(Items from a data source)
[Start of section]

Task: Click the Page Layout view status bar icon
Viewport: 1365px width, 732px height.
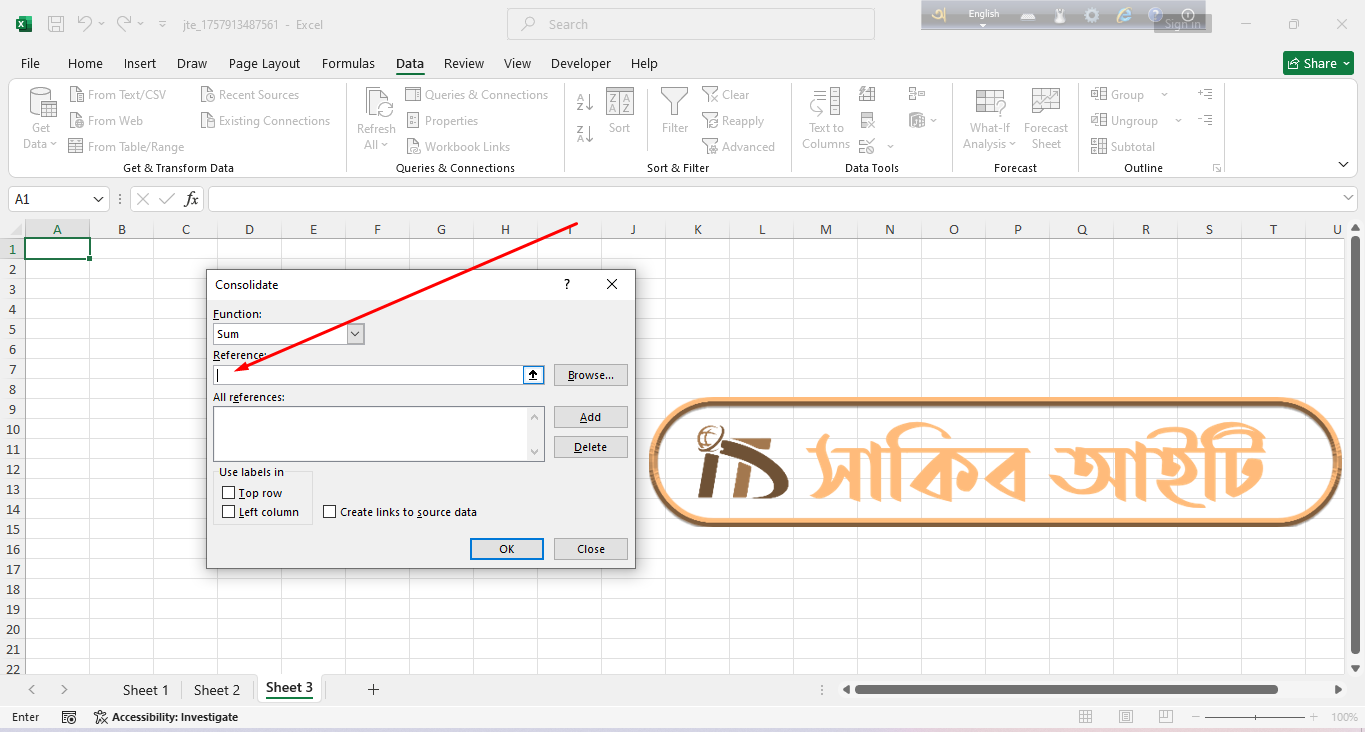Action: pyautogui.click(x=1125, y=717)
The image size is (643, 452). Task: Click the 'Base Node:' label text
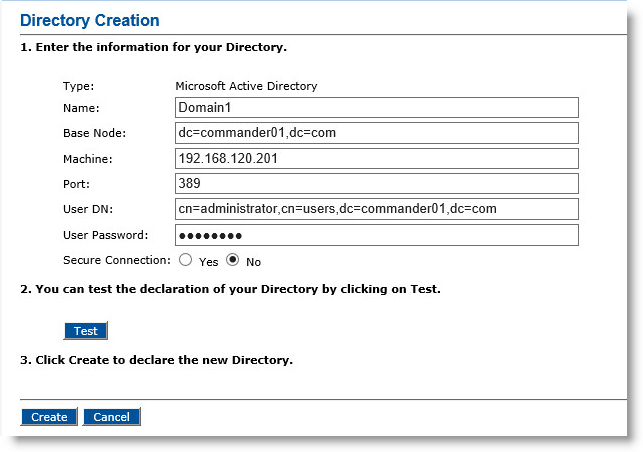94,133
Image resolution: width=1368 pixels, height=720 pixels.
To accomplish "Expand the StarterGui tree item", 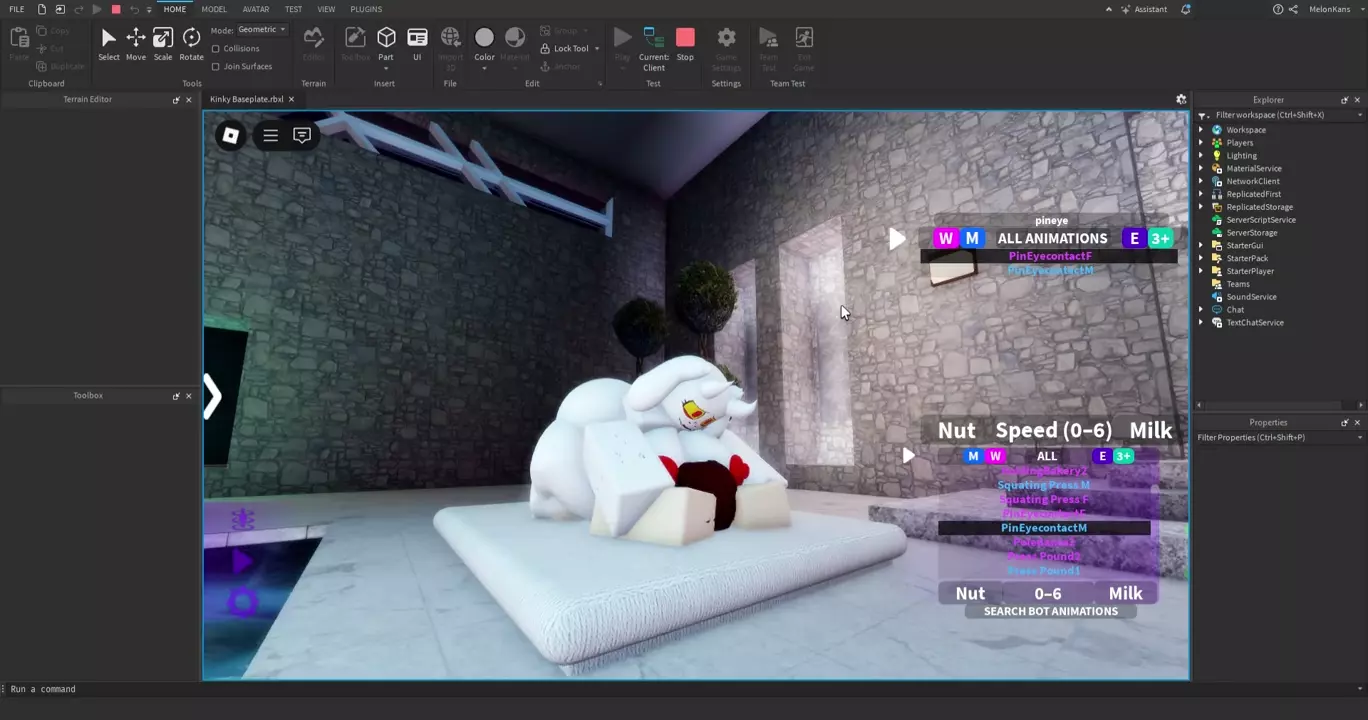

[End of section]

## Exercise details
Output the records exactly as they appear, skipping any pictures.

## Written solution
Task: Click the Page Layout view status bar icon
Viewport: 1365px width, 732px height.
Action: pyautogui.click(x=1125, y=717)
The image size is (643, 452). Task: Click the 'Base Node:' label text
94,133
Image resolution: width=1368 pixels, height=720 pixels.
To accomplish "Expand the StarterGui tree item", 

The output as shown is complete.